**ENTRIES PROVIDED:**
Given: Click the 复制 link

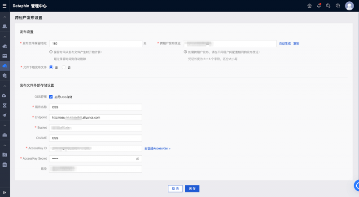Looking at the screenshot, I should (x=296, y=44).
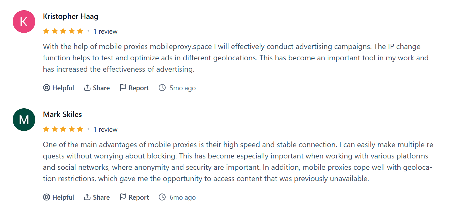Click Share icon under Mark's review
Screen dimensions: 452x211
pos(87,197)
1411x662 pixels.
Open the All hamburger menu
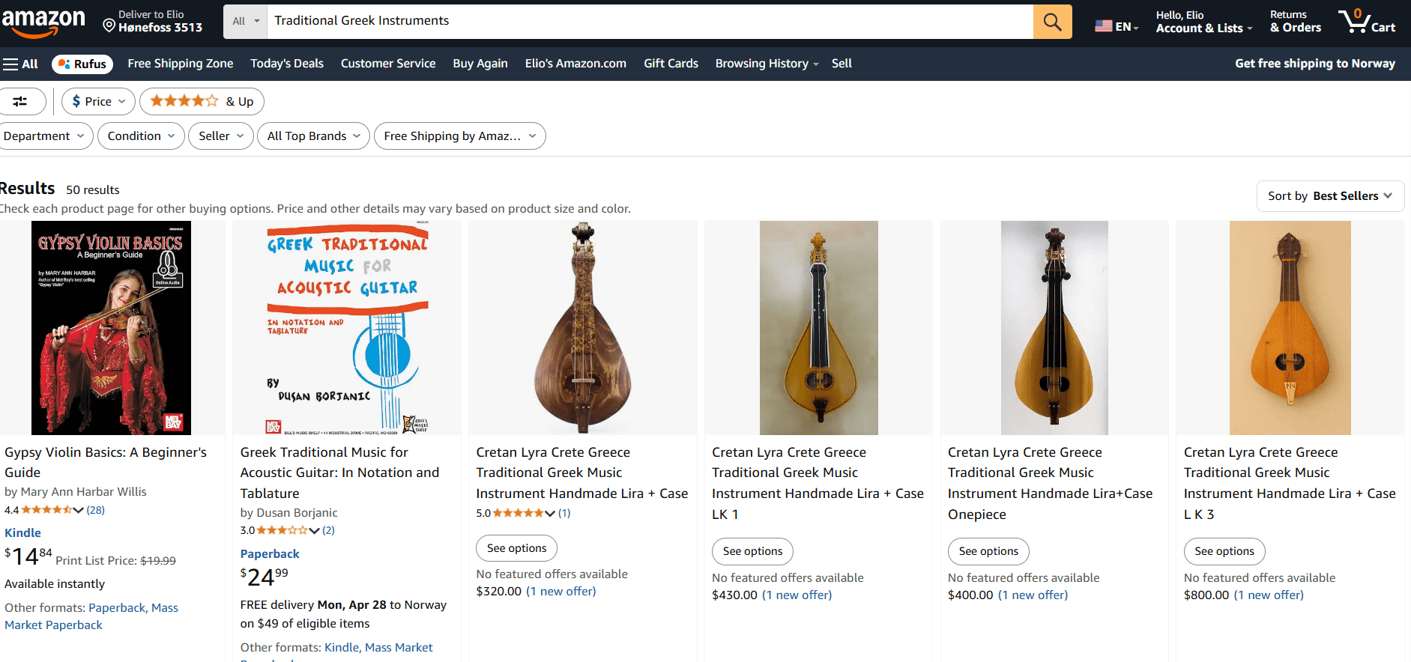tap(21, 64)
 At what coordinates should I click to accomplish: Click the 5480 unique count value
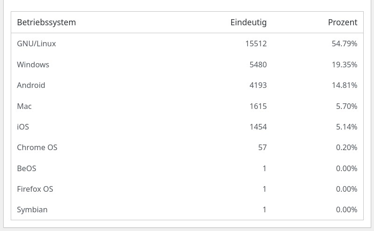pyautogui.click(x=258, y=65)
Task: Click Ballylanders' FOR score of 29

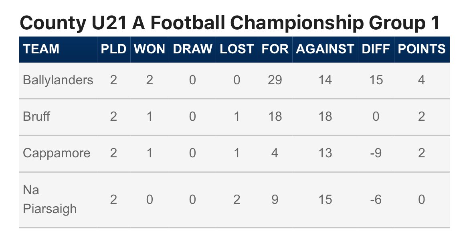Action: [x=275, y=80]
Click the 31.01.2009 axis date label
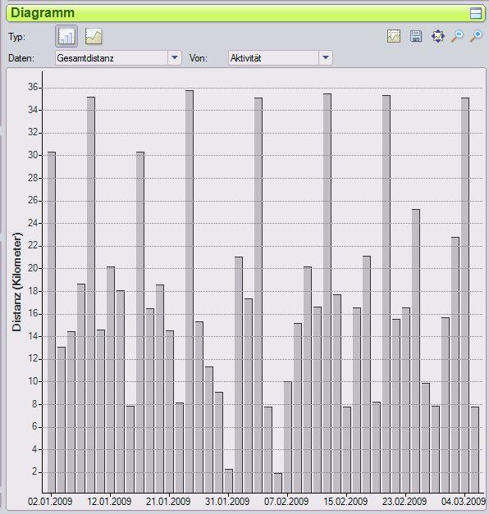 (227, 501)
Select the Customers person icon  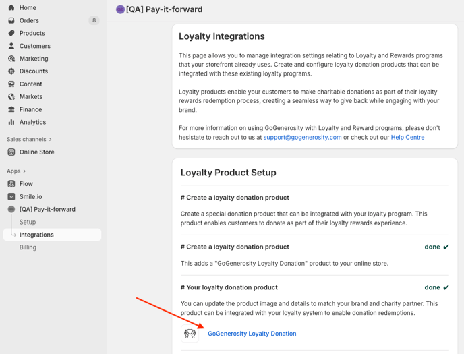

**EXERCISE:** In the copy, omit the pictures and reproduce every entry exactly.

**EXERCISE ANSWER:**
Given: Click the 复制 link

Looking at the screenshot, I should (x=296, y=44).
Click Share icon under Mark's review
Screen dimensions: 452x211
pos(87,197)
1411x662 pixels.
Open the All hamburger menu
tap(21, 64)
 At what coordinates should I click to accomplish: Click the 5480 unique count value
pyautogui.click(x=258, y=65)
Task: Click Ballylanders' FOR score of 29

Action: [x=275, y=80]
Click the 31.01.2009 axis date label
 (227, 501)
Select the Customers person icon  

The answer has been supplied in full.